As the conversation evolved, my friend was told in no uncertain terms that all the water problems in the Republican Basin come from over-pumping in the Upper Republican NRD.
Wait just a minute there, fellow!
It’s just this very kind of rhetoric and finger pointing that keeps this basin from working together towards solutions to the problems
faced by irrigators in the ENTIRE basin.
Granted, the URNRD has experienced groundwater depletions compared to pre-development levels. Balance this with the fact the URNRD rests over one of the deepestportions of the Ogallala aquifer.
Early on, people in the URNRD realized the value of its precious resource.

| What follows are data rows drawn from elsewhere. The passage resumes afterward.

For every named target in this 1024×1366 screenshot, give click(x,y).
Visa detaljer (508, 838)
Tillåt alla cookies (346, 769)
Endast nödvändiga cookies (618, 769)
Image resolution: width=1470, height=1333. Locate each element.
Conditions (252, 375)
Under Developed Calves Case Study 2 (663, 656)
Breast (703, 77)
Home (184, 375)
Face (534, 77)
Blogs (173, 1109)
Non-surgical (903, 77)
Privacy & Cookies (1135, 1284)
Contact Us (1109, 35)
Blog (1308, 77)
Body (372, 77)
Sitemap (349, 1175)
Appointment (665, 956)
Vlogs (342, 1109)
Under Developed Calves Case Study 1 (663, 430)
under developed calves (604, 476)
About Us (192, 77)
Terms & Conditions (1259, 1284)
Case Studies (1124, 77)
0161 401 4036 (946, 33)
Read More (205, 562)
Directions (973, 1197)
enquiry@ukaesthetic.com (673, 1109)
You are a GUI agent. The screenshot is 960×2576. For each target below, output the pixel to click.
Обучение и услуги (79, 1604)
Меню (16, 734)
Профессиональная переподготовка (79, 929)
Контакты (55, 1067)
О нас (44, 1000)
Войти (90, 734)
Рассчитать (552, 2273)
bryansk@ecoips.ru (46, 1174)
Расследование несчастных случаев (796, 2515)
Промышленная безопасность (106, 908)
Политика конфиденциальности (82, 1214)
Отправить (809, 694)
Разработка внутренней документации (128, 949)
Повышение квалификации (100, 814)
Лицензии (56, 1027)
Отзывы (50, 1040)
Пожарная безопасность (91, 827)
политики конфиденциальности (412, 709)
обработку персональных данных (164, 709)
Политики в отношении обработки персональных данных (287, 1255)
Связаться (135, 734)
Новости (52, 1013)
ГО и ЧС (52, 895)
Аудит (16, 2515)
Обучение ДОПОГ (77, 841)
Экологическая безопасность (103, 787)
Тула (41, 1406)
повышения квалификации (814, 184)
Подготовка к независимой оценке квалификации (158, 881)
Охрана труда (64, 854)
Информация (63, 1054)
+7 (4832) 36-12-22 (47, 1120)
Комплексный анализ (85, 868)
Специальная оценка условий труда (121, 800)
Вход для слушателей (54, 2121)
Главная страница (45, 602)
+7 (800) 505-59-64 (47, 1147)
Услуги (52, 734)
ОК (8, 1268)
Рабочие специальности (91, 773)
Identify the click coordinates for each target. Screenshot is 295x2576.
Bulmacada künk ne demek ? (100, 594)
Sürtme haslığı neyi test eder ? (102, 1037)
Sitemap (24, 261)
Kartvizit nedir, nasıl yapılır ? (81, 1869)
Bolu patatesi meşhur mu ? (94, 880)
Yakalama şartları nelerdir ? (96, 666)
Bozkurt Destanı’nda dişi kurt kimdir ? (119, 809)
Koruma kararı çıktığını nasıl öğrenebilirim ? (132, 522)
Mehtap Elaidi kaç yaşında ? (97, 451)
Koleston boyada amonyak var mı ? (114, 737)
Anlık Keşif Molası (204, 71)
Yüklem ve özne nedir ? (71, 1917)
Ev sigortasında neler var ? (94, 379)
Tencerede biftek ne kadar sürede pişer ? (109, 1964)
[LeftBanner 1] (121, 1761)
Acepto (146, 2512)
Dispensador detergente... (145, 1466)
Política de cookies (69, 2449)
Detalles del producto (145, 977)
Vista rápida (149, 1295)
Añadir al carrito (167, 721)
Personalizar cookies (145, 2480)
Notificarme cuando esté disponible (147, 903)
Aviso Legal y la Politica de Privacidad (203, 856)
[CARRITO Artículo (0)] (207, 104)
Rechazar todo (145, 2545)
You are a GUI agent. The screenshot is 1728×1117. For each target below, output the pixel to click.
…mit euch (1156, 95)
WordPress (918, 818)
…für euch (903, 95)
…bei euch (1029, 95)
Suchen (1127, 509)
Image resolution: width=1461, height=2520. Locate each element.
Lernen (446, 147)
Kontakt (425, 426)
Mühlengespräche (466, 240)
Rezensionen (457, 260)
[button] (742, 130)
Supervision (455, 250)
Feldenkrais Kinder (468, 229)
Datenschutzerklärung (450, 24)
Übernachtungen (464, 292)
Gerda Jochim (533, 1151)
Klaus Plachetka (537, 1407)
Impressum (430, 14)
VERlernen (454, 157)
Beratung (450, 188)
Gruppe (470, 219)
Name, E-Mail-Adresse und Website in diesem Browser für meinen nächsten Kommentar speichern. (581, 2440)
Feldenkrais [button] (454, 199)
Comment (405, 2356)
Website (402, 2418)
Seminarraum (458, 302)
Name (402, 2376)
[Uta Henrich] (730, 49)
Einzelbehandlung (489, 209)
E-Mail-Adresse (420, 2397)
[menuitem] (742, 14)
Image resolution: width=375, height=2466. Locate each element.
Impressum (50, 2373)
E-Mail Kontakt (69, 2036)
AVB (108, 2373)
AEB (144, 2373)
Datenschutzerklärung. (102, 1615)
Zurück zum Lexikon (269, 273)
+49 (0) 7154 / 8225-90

As a result, this NRD was among the first in the nation to regulate water use with allocations, well spacing, metering and ultimately drilling moratoriums.
The Upper and Lower Republican NRDs are two distinct, diverse regions where irrigation practices vary greatly.
The Upper relies almost solely on groundwater pumping, complimented by rainfall (hopefully).
The Lower irrigates a large number of acres with surface water from government projects, along with groundwater wells. Plus, the Lower is further east, where rainfall exceeds the Upper by 7-10 inches per year.
Those are differences that make the needs of each district unique. However, after the Republican River Compact Settlement, everyone in the basin must work together to insure that Nebraska remains in compliance with settlement. There’s the rub.
Frankly, each district could point fingers as to what they see as problems in the other districts but what does this get us? Nothing!!!
Nothing but resentment and ill feelings.
The Upper and Middle Republican NRDs have been criticized recently for adopting options put forth by the state to come into compliance in a worst-case, water-short year scenario.
When an arbitrator said the basin NRD’s integrated management plans didn’t assure compliance in a water-short year, ALL three NRDs turned to the state, asking for possible solutions.
The Upper and Middle adopted options they felt worked for their districts. But the Lower seems to believe the two districts were just kowtowing to the state and doesn’t appear to want much to do with the state’s options.
That’s fine for them. However, they want to adopt a plan that also dictates what happens in the Upper and Middle as well. That’s a non-starter. And as a result, friction continues to grow.
If this basin is to continue to prosper and grow, people must get past the finger pointing about issues long out of their control.
It’s likely there’s no one-solution-fits-all for the basin NRDs. But if we each look to different solutions that best fit our districts, we must remember we’re all working toward the common goal of maintaining compliance with compact settlement. And as such, we should all support those solutions.
One thing’s for sure—finger pointing isn’t getting it done.